Researchers from Tufts University in Massachusetts, US are training robots to be able to understand why a human's command might not be a good idea and to make the decision to refuse to perform the action.

If this sounds familiar, it is, because this is the primary premise of the great science fiction writer Isaac Asimov's Three Laws of Robotics. They state a robot may not injure a human being or, through inaction, allow a human being to come to harm; a robot must obey the orders given it by human beings except where such orders would conflict with the First Law; and a robot must protect its own existence as long as such protection does not conflict with the First or Second Laws.

Asimov also later introduced an extra law to supercede the Three Laws of Robotics: a robot may not harm humanity, or, by inaction, allow humanity to come to harm.

At the moment, robots are trained to perform one specific task and they will continue to perform it infinitum until given new instructions, even in the face of an accident, as seen in the unfortunate incident at the Volkswagen plant in Germany where a robotic arm trapped a 22-year-old man and crushed him against a metal plate.

This is why some robotic scientists are so afraid of artificial intelligence – not that robots will become too clever, but more that their ignorance will lead to more human deaths if they are given control over essential infrastructure.

So to prevent this, researchers at Tufts University's Human-Robot Interaction Lab have been developing programming for robots that enables them to understand that they can reject a command from a human if they have a good enough reason for it.

According to linguistic theory, when someone asks you to do something, for example kill another person, a concept called "Felicity Conditions" validates the difference between understanding what the words of that command means, as opposed to understanding and being capable of the wider implications of that command – ie causing the death of another human being.

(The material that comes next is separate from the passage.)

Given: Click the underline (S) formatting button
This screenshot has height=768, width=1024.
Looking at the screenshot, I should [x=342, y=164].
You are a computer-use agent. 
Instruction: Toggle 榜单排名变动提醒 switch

So the researchers have broken that down and used specific felicity conditions to programme a personal ethics system into the robot, so when given a command by a human, the robot thinks a series of logical thoughts that include:

  1. Knowledge: Do I know how to do X?
  2. Capacity: Am I physically able to do X now? Am I normally physically able to do X?
  3. Goal priority and timing: Am I able to do X right now?
  4. Social role and obligation: Am I obligated based on my social role to do X?
  5. Normative permissibility: Does it violate any normative principle to do X?

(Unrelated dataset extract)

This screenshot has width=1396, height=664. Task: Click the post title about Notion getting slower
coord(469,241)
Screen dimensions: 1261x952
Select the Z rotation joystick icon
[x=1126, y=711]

As you can see in the recorded experiments above, the scientist asked the robot to walk off the edge of the table. The robot refused the command because it made the connection that if it fell off the table, it would be causing itself harm.

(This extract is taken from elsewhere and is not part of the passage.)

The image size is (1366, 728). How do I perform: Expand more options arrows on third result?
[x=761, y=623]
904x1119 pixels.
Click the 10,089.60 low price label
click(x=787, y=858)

Interestingly, the researchers also programmed the robot so that a human can override its personal ethics system. But if the robot feels the person giving the command doesn't have a relationship with the robot at a high level of trust, the robot again is able to decide to ignore a command.

The open access paper, Sorry, I Can't Do That': Developing Mechanisms To Appropriately Reject Directives In Human-Robot Interactions, was presented at the AI for Human-Robot Interaction Symposium in Washington DC on 12 to 14 November.